WORK TO BE COMPLETED
Each line below is to be set down again exactly.
BEGIN RECORDS PROVIDED
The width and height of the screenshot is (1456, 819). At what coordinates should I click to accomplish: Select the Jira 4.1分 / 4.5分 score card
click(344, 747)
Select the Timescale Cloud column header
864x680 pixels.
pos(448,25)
END RECORDS PROVIDED
OUTPUT FOR THIS TASK
The width and height of the screenshot is (1456, 819). At what coordinates should I click to accomplish: Select the Jira 4.1分 / 4.5分 score card
click(344, 747)
Select the Timescale Cloud column header
864x680 pixels.
pos(448,25)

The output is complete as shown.